TEXTE D'ÉTUDE
————

Chelsea et PSG au même stade

Hôte du 8e de finale retour de Ligue des champions entre Chelsea et le PSG (19h45), Stamford Bridge prépare sa mue, comme le Parc à Paris. Objectif commun : accroître la capacité pour maximiser les revenus "match day".


Chelsea et PSG au même stade
Un même objectif stratégique : 60 000 places
Ils sont donc deux à «rêver plus grand». Le propriétaire (Chelsea) comme le locataire longue durée (le PSG est chez lui au Parc des Princes jusqu'en 2044 selon une "convention d'occupation" passée avec la Ville de Paris). Huitième et quatrième clubs les plus riches du monde selon le cabinet Deloitte, l'un et l'autre visent des recettes "match day" (billetterie et consommation) plus importantes qu'aujourd'hui. Avec respectivement 42 000 (Chelsea) et 48 000 places (PSG), les meilleurs ennemis en Ligue des champions sont à l'étroit. Stamford Bridge, ce mercredi, comme le Parc au match aller (2-1 le 16 février) auraient pu être remplis deux fois. Leurs clubs résidents se sont fixé  un même but : porter la capacité à 60 000 spectateurs, comme à Arsenal et Lyon par exemple.

————

CONSIGNE
D'après le texte d'étude sur les stades de Chelsea et du PSG, jusqu'en quelle année le PSG est-il chez lui au Parc des Princes ?

————

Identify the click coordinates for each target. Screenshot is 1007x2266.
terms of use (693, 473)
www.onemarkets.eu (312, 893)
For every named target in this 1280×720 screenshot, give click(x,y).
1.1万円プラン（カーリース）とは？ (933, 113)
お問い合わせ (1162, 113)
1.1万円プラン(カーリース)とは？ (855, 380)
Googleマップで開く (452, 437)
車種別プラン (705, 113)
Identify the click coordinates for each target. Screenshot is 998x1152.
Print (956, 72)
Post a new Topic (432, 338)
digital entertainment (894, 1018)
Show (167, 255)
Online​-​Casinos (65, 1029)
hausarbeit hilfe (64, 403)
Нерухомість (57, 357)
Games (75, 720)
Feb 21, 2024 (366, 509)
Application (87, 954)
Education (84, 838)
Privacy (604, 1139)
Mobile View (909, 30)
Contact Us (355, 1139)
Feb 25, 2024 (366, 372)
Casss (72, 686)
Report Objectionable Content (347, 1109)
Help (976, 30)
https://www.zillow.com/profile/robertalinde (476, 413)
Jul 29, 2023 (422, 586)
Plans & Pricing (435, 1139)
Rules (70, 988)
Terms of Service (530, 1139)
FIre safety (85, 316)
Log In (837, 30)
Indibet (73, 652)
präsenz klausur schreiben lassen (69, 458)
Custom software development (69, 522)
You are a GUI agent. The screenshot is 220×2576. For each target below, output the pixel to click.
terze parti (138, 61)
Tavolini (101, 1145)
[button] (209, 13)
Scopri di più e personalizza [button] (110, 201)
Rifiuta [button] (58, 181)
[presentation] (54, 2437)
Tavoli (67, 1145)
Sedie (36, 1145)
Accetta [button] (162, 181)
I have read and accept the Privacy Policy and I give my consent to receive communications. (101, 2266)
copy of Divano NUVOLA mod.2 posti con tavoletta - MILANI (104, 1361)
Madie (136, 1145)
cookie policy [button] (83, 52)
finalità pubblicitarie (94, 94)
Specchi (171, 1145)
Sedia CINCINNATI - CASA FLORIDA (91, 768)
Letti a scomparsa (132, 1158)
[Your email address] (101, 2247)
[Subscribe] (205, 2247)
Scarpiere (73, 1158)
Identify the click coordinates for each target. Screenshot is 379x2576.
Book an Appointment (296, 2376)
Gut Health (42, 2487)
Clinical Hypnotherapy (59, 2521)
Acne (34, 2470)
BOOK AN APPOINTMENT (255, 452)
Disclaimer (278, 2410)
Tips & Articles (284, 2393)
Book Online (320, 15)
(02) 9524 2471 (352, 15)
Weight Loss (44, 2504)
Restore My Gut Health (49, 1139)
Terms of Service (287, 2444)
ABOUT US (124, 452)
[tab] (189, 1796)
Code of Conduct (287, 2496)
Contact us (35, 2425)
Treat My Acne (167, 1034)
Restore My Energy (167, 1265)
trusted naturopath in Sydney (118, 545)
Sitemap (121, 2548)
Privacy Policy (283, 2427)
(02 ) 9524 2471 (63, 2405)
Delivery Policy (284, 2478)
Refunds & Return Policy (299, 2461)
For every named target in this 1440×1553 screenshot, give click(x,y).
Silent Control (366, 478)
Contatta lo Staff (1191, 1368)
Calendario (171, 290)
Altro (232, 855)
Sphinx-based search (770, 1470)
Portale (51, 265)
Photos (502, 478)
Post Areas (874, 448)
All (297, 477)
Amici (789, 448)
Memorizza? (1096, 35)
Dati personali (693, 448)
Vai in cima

————

RÉSULTAT DE L'EXERCICE
Jusqu'en 2044.